1. Onder ander gebruik zoals bedoeld in Artikel 5 wordt in ieder geval begrepen:

    • a. het gebruik van gronden als standplaats voor kampeermiddelen;
    • b. het gebruik van gronden en bouwwerken ten behoeve van seksactiviteiten;
    • c. het gebruik van gronden voor de opslag van schroot, afbraak en/of bouwmaterialen, anders dan ten behoeve van de uitvoering van toegelaten en/of vergunde bouwactiviteiten en werken en werkzaamheden;
    • d. het gebruik van gronden voor het storten van puin en/of afvalstoffen
    • e. het gebruik van gronden en bouwwerken ten behoeve van de stalling en/of opslag van (aan het oorspronkelijk gebruik onttrokken) voer-, vaar- en/of vliegtuigen;
    • f. het gebruiken van gronden en bouwwerken ten behoeve van het kennelijk ten verkoop stallen en opslaan van bruikbare en niet aan het oorspronkelijk gebruik onttrokken voer-, vaar- en/of vliegtuigen;
    • g. het gebruik van een woning voor meer dan één huishouden;
    • h. het gebruik van vrijstaande bijbehorende bouwwerken voor bewoning.

2. Het bepaalde in het eerste lid geldt niet als het genoemde gebruik op grond van het omgevingsplan uitdrukkelijk is toegestaan.

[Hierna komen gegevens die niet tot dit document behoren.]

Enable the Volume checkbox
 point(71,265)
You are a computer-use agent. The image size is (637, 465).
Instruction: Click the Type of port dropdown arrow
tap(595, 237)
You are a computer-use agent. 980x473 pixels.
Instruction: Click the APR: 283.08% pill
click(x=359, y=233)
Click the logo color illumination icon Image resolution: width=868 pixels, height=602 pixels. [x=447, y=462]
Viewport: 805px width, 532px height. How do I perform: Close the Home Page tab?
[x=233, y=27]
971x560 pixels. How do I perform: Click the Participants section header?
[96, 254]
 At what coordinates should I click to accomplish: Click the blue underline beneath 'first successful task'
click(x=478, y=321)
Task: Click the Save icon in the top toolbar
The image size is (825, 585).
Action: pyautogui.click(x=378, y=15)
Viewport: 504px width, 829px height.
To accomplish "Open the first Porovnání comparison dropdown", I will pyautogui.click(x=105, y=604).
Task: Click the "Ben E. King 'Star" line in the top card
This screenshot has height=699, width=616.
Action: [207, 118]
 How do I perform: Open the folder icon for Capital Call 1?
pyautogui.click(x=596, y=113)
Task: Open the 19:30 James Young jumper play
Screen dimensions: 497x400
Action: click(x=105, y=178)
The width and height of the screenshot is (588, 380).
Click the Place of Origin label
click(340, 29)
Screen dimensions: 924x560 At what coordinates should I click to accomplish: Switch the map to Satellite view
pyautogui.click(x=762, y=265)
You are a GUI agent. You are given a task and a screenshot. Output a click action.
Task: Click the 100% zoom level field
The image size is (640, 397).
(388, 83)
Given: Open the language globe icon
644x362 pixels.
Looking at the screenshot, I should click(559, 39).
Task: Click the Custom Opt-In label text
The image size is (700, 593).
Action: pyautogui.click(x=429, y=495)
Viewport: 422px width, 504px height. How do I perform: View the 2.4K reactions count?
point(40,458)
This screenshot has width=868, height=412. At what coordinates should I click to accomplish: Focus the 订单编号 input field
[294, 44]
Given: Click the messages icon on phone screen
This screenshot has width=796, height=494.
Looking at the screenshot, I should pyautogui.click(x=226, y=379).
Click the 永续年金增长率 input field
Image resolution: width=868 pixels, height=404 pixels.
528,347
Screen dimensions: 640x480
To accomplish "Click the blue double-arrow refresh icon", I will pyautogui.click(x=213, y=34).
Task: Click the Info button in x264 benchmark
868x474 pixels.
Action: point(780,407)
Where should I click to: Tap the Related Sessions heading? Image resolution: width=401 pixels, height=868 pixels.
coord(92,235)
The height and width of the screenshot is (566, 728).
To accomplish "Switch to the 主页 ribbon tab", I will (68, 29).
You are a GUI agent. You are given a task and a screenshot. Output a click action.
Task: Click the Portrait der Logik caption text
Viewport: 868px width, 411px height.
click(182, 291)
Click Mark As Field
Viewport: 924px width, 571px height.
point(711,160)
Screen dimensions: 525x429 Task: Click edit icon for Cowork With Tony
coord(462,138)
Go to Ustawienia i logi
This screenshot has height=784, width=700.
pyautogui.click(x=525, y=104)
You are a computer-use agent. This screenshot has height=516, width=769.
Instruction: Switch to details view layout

Artikel 7 Beroep- of bedrijf aan huis

  • 1. Onder een beroep of bedrijf wordt verstaan: een in Bijlage 4 genoemd beroep of bedrijf dan wel een naar de aard en invloed op de omgeving daarmee gelijk te stellen beroep of bedrijf door de bewoner en de aan de beroepsuitoefening aan huis gebonden medewerker.
  • 2. Het gebruik van een woning ten behoeve van een beroep of bedrijf aan huis is toegestaan als de bruto-vloeroppervlakte van het beroep- of bedrijf van huis niet meer bedraagt:
    • a. dan 30% van de gezamenlijke oppervlakte van het hoofdgebouw met de bijbehorende bouwwerken op het bouwperceel; en
    • b. niet meer dan 50 m².

Artikel 8 Bed & Breakfastactiviteiten

  • 1. Onder een Bed & Breakfastactiviteit wordt verstaan het bieden van de ten opzichte van het hoofdgebruik ondergeschikte mogelijkheid tot recreatief nachtverblijf en ontbijt aan personen die hun hoofdverblijf elders hebben.
  • 2. Het is verboden om zonder omgevingsvergunning een woning te gebruiken voor een Bed & Breakfastactiviteit.
  • 3. De in het tweede lid genoemde omgevingsvergunning wordt verleend als:
    • a. de bruto-vloeroppervlakte van de van de ruimten die hiervoor worden gebruikt niet meer bedraagt:
      • dan 30% van de gezamenlijke oppervlakte van het hoofdgebouw met bijbehorende bouwwerken; en
      • niet meer dan 50 m²;
    • b. geen onevenredige afbreuk wordt gedaan aan:
      • de woonsituatie;
      • de milieusituatie;
    • c. er wordt voorzien in voldoende parkeergelegenheid op het eigen perceel.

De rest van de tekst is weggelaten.